Only an exact repetition of every entry counts as the answer.

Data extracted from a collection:
- - - - - - -
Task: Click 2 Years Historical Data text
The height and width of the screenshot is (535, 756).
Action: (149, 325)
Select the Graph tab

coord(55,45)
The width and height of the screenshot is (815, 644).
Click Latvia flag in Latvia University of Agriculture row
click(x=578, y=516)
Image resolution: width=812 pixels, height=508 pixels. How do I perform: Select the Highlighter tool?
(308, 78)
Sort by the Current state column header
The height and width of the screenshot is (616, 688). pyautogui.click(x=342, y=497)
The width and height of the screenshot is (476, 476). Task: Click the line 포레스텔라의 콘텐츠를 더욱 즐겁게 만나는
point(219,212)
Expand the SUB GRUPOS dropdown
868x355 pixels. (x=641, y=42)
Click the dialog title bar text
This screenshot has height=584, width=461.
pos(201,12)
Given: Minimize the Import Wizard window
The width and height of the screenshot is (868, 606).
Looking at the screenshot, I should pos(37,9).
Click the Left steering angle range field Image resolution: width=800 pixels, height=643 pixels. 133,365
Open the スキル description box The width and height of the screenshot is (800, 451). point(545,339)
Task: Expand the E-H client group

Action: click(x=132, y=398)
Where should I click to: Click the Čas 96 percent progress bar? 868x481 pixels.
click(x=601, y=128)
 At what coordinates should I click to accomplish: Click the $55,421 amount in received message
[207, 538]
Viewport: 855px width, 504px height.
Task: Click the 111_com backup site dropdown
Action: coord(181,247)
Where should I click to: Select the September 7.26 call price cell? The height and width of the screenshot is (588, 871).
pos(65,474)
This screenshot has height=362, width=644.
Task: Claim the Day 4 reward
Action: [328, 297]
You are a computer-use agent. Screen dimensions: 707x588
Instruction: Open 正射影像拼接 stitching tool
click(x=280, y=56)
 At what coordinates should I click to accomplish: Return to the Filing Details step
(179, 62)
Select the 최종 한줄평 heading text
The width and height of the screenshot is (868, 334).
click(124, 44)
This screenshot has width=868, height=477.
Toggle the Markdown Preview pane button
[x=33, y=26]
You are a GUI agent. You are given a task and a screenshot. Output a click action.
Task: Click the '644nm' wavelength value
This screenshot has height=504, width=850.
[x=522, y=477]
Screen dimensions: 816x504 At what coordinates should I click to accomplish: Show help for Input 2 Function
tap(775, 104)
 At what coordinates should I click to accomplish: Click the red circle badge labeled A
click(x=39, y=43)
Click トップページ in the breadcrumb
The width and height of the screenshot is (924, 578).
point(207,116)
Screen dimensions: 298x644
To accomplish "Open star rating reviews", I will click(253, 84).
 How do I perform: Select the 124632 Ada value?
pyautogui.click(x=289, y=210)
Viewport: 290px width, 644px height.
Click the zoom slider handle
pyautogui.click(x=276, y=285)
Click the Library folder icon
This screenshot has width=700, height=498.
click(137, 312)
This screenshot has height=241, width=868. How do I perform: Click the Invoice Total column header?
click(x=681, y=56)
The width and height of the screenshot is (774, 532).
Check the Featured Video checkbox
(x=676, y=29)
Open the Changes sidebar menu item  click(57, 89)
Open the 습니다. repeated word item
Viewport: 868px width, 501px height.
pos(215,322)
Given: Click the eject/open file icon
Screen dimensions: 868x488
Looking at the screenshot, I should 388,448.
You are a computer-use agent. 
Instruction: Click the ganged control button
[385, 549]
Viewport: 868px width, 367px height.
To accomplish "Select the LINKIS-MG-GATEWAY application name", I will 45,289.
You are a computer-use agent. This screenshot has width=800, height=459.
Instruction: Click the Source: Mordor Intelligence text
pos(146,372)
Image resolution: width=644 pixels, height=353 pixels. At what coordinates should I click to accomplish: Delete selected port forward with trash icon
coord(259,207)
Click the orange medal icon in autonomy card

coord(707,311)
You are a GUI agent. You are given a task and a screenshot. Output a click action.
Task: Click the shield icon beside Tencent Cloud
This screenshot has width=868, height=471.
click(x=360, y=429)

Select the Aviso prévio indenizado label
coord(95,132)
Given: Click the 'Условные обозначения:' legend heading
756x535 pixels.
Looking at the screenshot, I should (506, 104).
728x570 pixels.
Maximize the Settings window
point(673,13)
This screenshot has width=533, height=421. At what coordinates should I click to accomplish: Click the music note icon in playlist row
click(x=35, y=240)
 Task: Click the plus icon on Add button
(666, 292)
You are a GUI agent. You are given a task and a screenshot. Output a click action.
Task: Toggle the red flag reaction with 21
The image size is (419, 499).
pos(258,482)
- - - - - - -
### Task answer:
Task: Click 2 Years Historical Data text
The height and width of the screenshot is (535, 756).
Action: (149, 325)
Select the Graph tab

coord(55,45)
The width and height of the screenshot is (815, 644).
Click Latvia flag in Latvia University of Agriculture row
click(x=578, y=516)
Image resolution: width=812 pixels, height=508 pixels. How do I perform: Select the Highlighter tool?
(308, 78)
Sort by the Current state column header
The height and width of the screenshot is (616, 688). pyautogui.click(x=342, y=497)
The width and height of the screenshot is (476, 476). Task: Click the line 포레스텔라의 콘텐츠를 더욱 즐겁게 만나는
point(219,212)
Expand the SUB GRUPOS dropdown
868x355 pixels. (x=641, y=42)
Click the dialog title bar text
This screenshot has height=584, width=461.
pos(201,12)
Given: Minimize the Import Wizard window
The width and height of the screenshot is (868, 606).
Looking at the screenshot, I should pos(37,9).
Click the Left steering angle range field Image resolution: width=800 pixels, height=643 pixels. 133,365
Open the スキル description box The width and height of the screenshot is (800, 451). point(545,339)
Task: Expand the E-H client group

Action: click(x=132, y=398)
Where should I click to: Click the Čas 96 percent progress bar? 868x481 pixels.
click(x=601, y=128)
 At what coordinates should I click to accomplish: Click the $55,421 amount in received message
[207, 538]
Viewport: 855px width, 504px height.
Task: Click the 111_com backup site dropdown
Action: coord(181,247)
Where should I click to: Select the September 7.26 call price cell? The height and width of the screenshot is (588, 871).
pos(65,474)
This screenshot has height=362, width=644.
Task: Claim the Day 4 reward
Action: [328, 297]
You are a computer-use agent. Screen dimensions: 707x588
Instruction: Open 正射影像拼接 stitching tool
click(x=280, y=56)
 At what coordinates should I click to accomplish: Return to the Filing Details step
(179, 62)
Select the 최종 한줄평 heading text
The width and height of the screenshot is (868, 334).
click(124, 44)
This screenshot has width=868, height=477.
Toggle the Markdown Preview pane button
[x=33, y=26]
You are a GUI agent. You are given a task and a screenshot. Output a click action.
Task: Click the '644nm' wavelength value
This screenshot has height=504, width=850.
[x=522, y=477]
Screen dimensions: 816x504 At what coordinates should I click to accomplish: Show help for Input 2 Function
tap(775, 104)
 At what coordinates should I click to accomplish: Click the red circle badge labeled A
click(x=39, y=43)
Click トップページ in the breadcrumb
The width and height of the screenshot is (924, 578).
point(207,116)
Screen dimensions: 298x644
To accomplish "Open star rating reviews", I will click(253, 84).
 How do I perform: Select the 124632 Ada value?
pyautogui.click(x=289, y=210)
Viewport: 290px width, 644px height.
Click the zoom slider handle
pyautogui.click(x=276, y=285)
Click the Library folder icon
This screenshot has width=700, height=498.
click(137, 312)
This screenshot has height=241, width=868. How do I perform: Click the Invoice Total column header?
click(x=681, y=56)
The width and height of the screenshot is (774, 532).
Check the Featured Video checkbox
(x=676, y=29)
Open the Changes sidebar menu item  click(57, 89)
Open the 습니다. repeated word item
Viewport: 868px width, 501px height.
pos(215,322)
Given: Click the eject/open file icon
Screen dimensions: 868x488
Looking at the screenshot, I should 388,448.
You are a computer-use agent. 
Instruction: Click the ganged control button
[385, 549]
Viewport: 868px width, 367px height.
To accomplish "Select the LINKIS-MG-GATEWAY application name", I will 45,289.
You are a computer-use agent. This screenshot has width=800, height=459.
Instruction: Click the Source: Mordor Intelligence text
pos(146,372)
Image resolution: width=644 pixels, height=353 pixels. At what coordinates should I click to accomplish: Delete selected port forward with trash icon
coord(259,207)
Click the orange medal icon in autonomy card

coord(707,311)
You are a GUI agent. You are given a task and a screenshot. Output a click action.
Task: Click the shield icon beside Tencent Cloud
This screenshot has width=868, height=471.
click(x=360, y=429)

Select the Aviso prévio indenizado label
coord(95,132)
Given: Click the 'Условные обозначения:' legend heading
756x535 pixels.
Looking at the screenshot, I should (506, 104).
728x570 pixels.
Maximize the Settings window
point(673,13)
This screenshot has width=533, height=421. At what coordinates should I click to accomplish: Click the music note icon in playlist row
click(x=35, y=240)
 Task: Click the plus icon on Add button
(666, 292)
You are a GUI agent. You are given a task and a screenshot. Output a click action.
Task: Toggle the red flag reaction with 21
The image size is (419, 499).
pos(258,482)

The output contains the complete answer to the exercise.